Mar 19, 2010

Obama wants Democrats to commit political suicide for ObamaCare

Obama tells Democrats, our fates are tied to health bill!

In seeking enough votes to overhaul the nation's health care system, President Barack Obama is telling nervous Democratic lawmakers that their political fates are linked to the bill's passage, discouraging the notion that they can save themselves by opposing it, House members say.

The reality is that nearly every House Democrat from a conservative district will fall on their political swords if they vote for ObamaCare.

It seems rather obvious that Obama is pinning his own political survival on the passage of his healthcare package.

White House press secretary Robert Gibbs (upper photo) said Mr.
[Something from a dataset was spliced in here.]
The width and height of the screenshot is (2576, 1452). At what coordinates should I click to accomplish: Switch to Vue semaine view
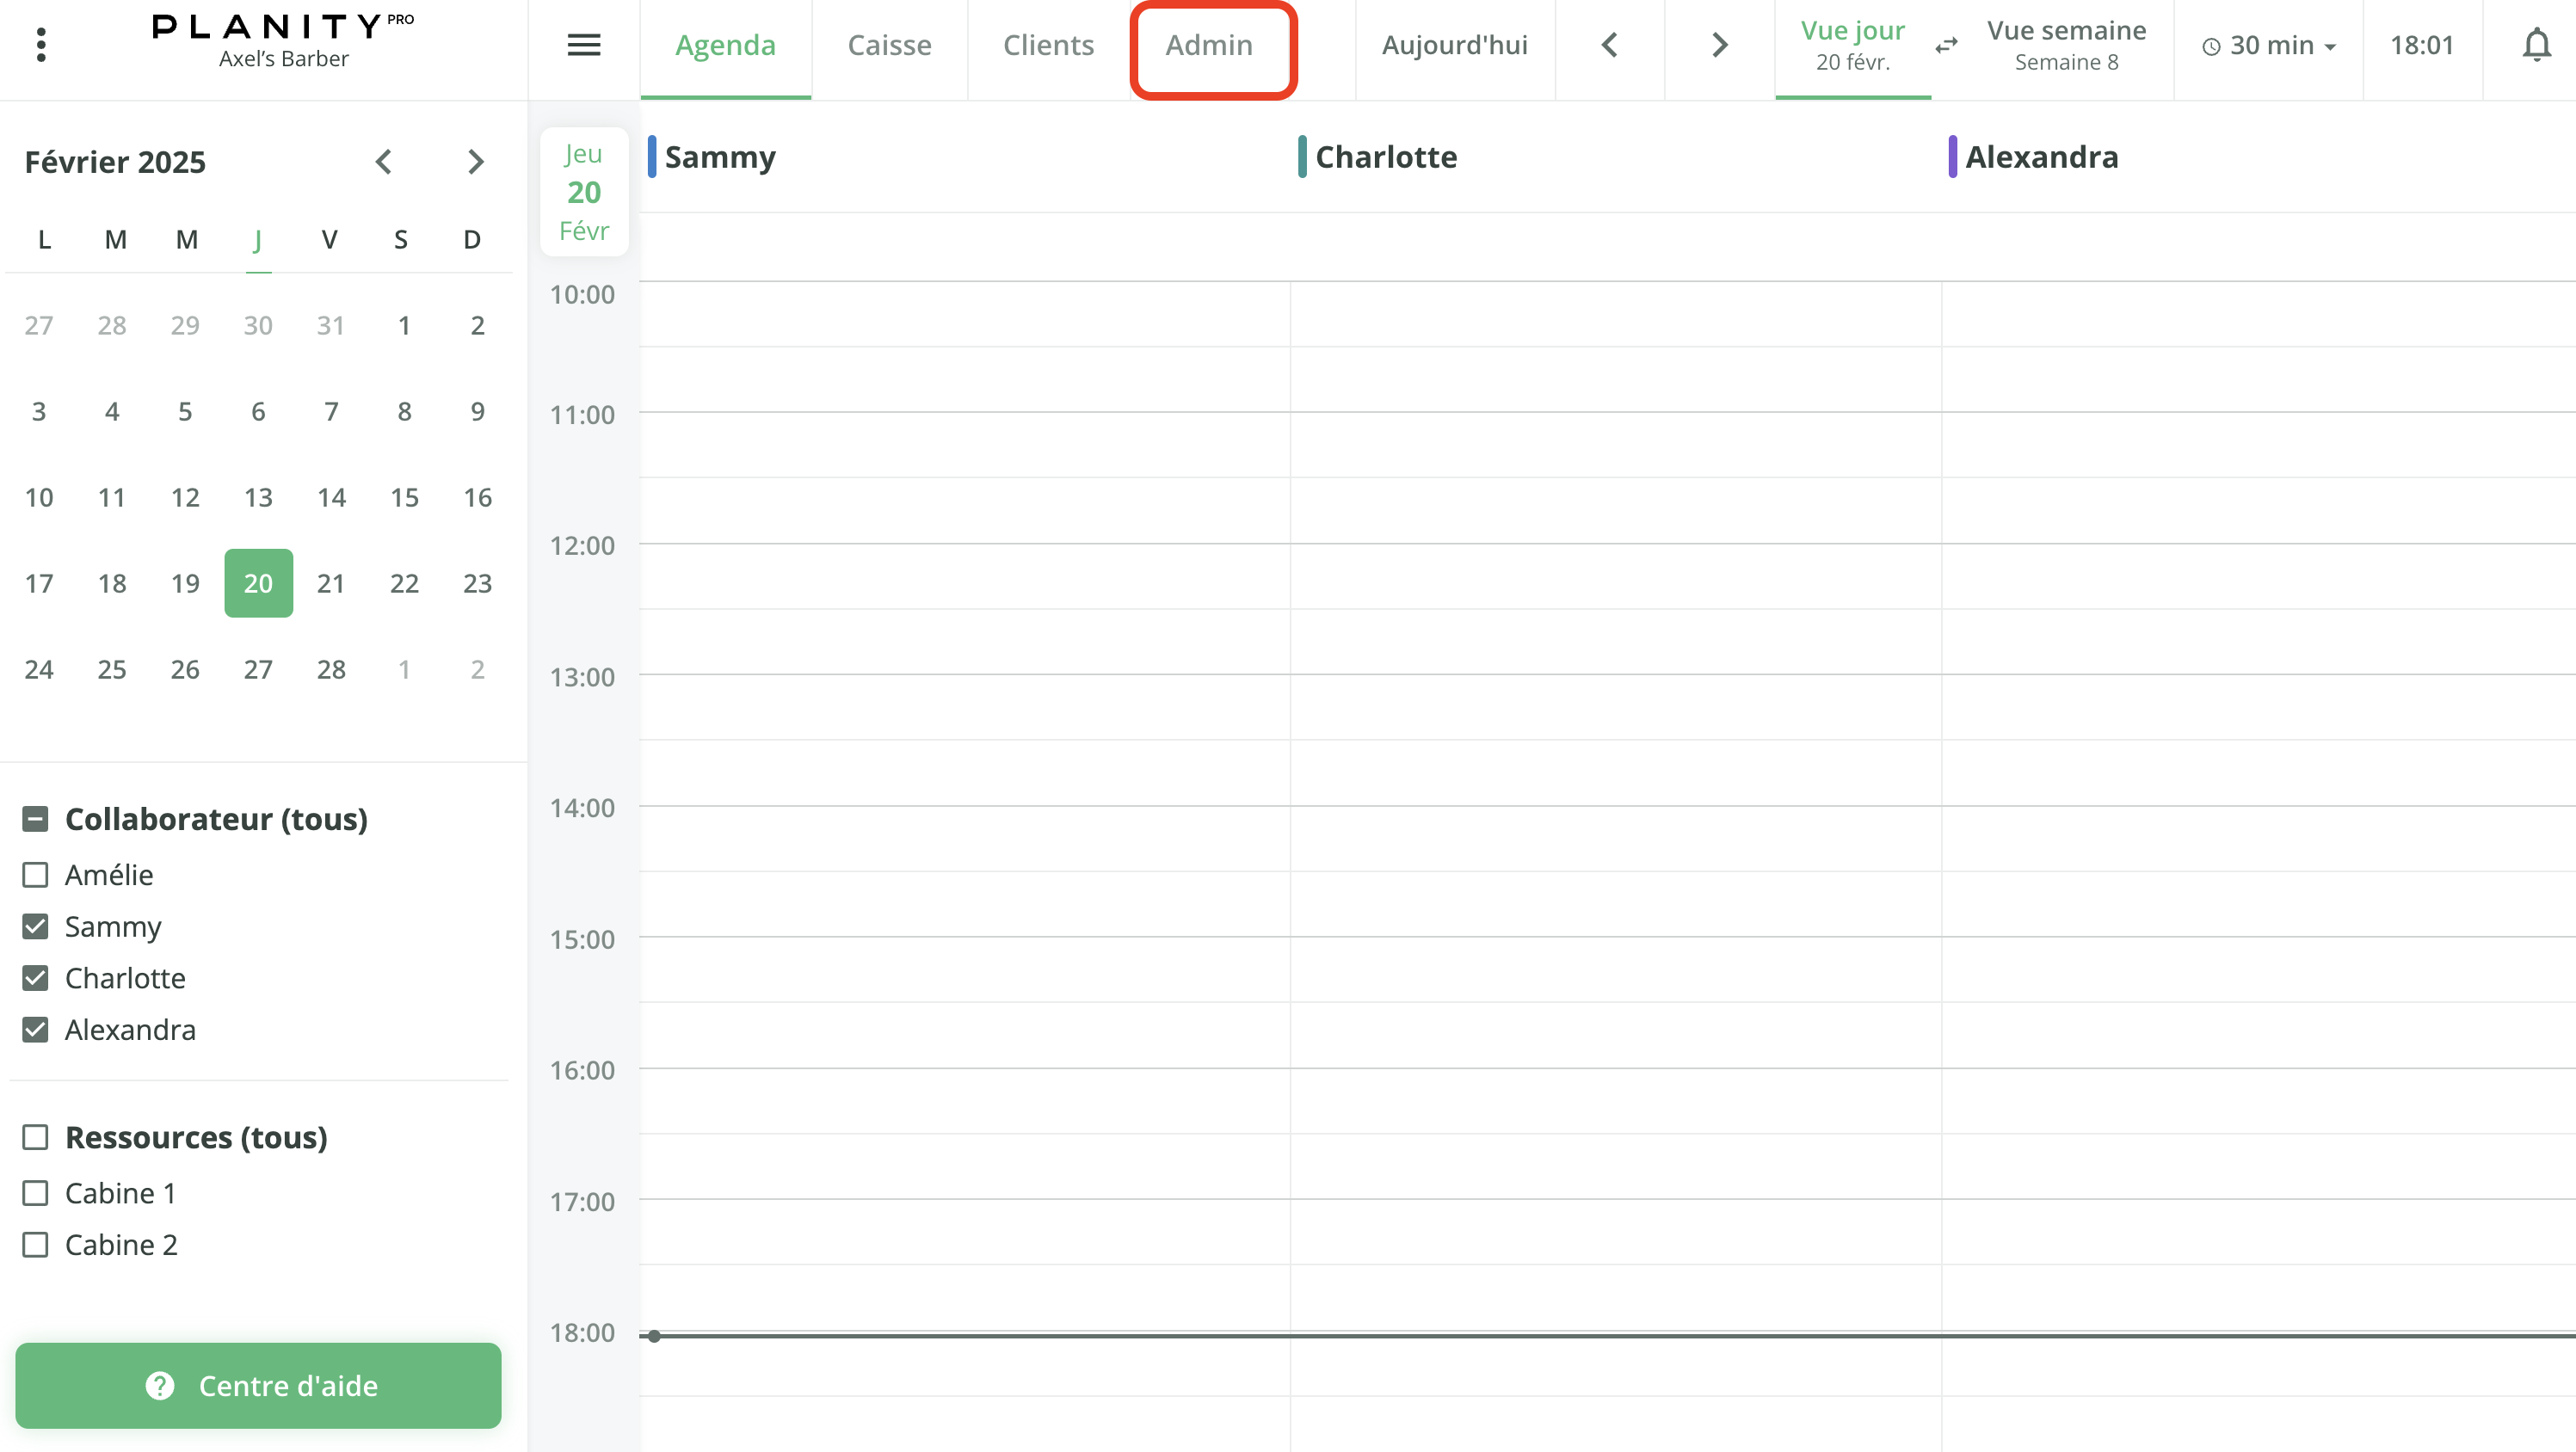pyautogui.click(x=2066, y=45)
Obama has spoken with more than three dozen Democrat lawmakers this week, repeatedly sidestepped questions of whether Obama has told them his presidency's fate depends on the legislation's passage.

Such suggestions could be ticklish because all 435 House seats are up for grabs in November, whereas Obama won't face voters until 2012.

Although Senior administration adviser David Axelrod (center photo) has said, "There's not been one minute of talk around the White House about what this means for Barack Obama's presidency," other evidence shows that the passage of ObamaCare will define Obama’s presidency.

Axelrod said Obama is well aware that a president's success often builds more success and that rejection of the health proposals could make it difficult to enact other major initiatives.

Congressman Henry Waxman (lower photo) of California, a member of the House Democratic leadership has said, "Members who think they have a tough race are not going to find security in voting 'no.'" Waxman said. "Because if this bill doesn't pass, they are going to be wiped out" in November.

Waxman is referring to Democrats in the House from heavily Democrat districts.

It’s Democrats from conservative districts voting for the bill who will be, as Waxman says, be “wiped out,” changing the complexion of the House in November to a Republican majority with Nancy Pelosi removed from her position as Speaker.